= Sadie Thompson (musical) =

Sadie Thompson is a 1944 musical in two acts and three scenes by composer Vernon Duke and lyricist Howard Dietz. The musical book, written by Dietz and Rouben Mamoulian, is based on the short story "Rain" by W. Somerset Maugham, published in the literary magazine The Smart Set in 1921. Originally written as a vehicle for Ethel Merman, the actress withdrew from production on September 29, 1944 after just a week and a half of rehearsals, and the lead part went to June Havoc. The work premiered at the Sam S. Shubert Theatre in Philadelphia on October 26, 1944 where it ran for two weeks of tryout performances, then moved to New York. The original production was produced by A.P. Waxman, directed by Mamoulian, and choreographed by Edward Caton. Boris Aronson designed the sets, and the Motley Theatre Design Group designed the costumes.

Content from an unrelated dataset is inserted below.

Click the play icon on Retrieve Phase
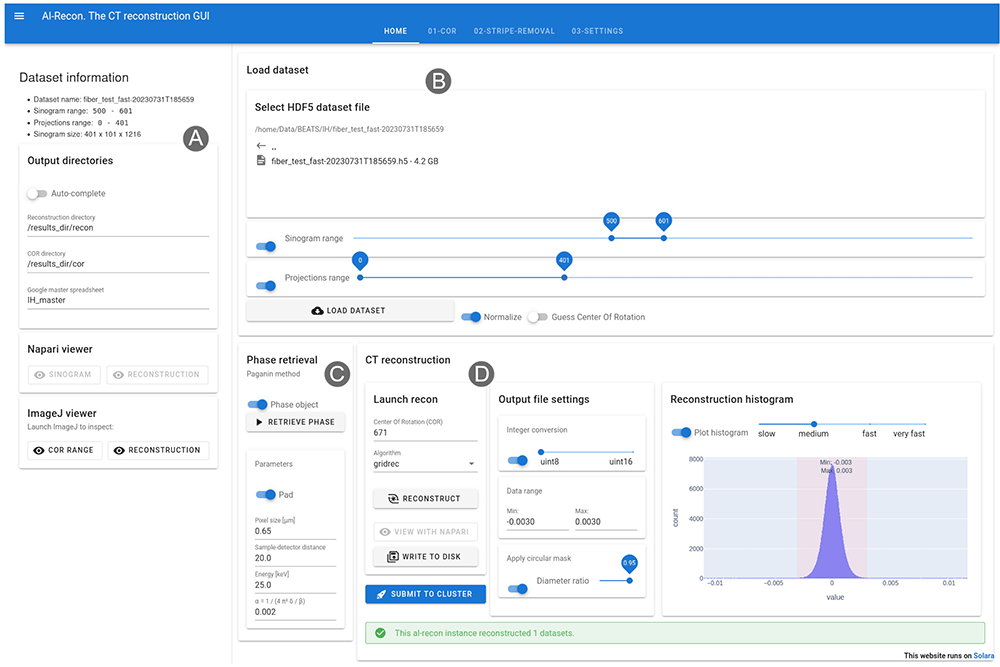Screen dimensions: 1000x667 pyautogui.click(x=259, y=422)
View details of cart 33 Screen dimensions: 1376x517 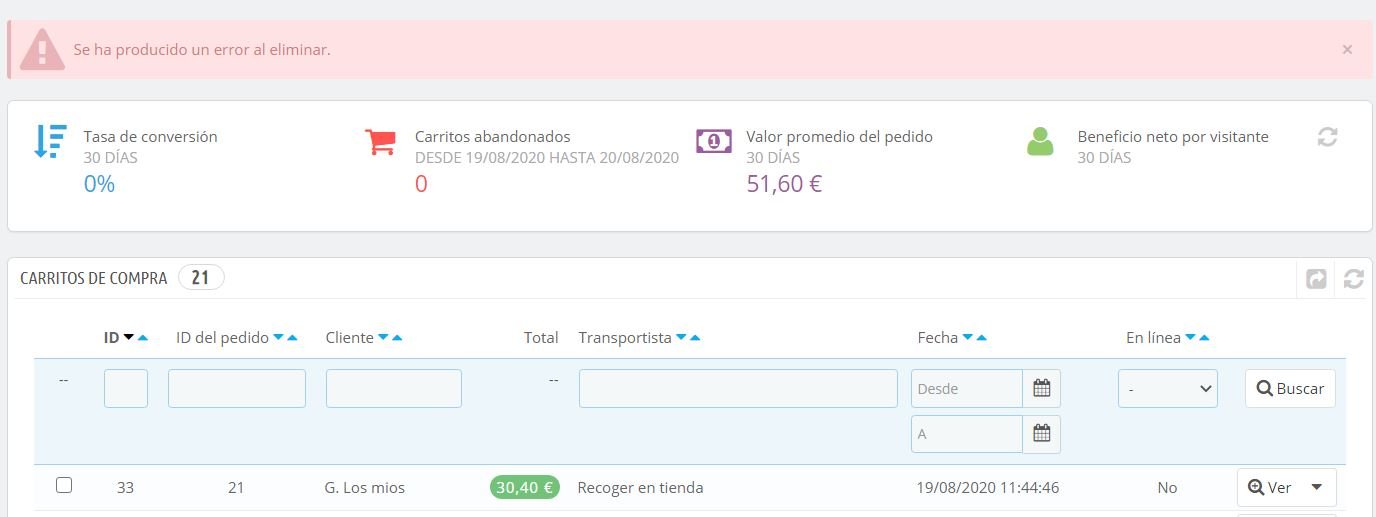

Sadie Thompson debuted on Broadway at the Alvin Theatre on November 16, 1944, with a cast led by June Havoc as Sadie Thompson, Lansing Hatfield as Reverend Alfred Davidson, James Newill as Sergeant Tim O'Hara, Ralph Dumke as Joe Horn, Grazia Narciso as Ameena, Zolya Talma as Mrs. Alfred Davidson, Walter Burke as Quartermaster Bates, Daniel Cobb as Corporal Hodgson, Norman Lawrence as Private Griggs, and Doris Patston as Cicely St. Clair. The production closed after 60 performances on January 6, 1945.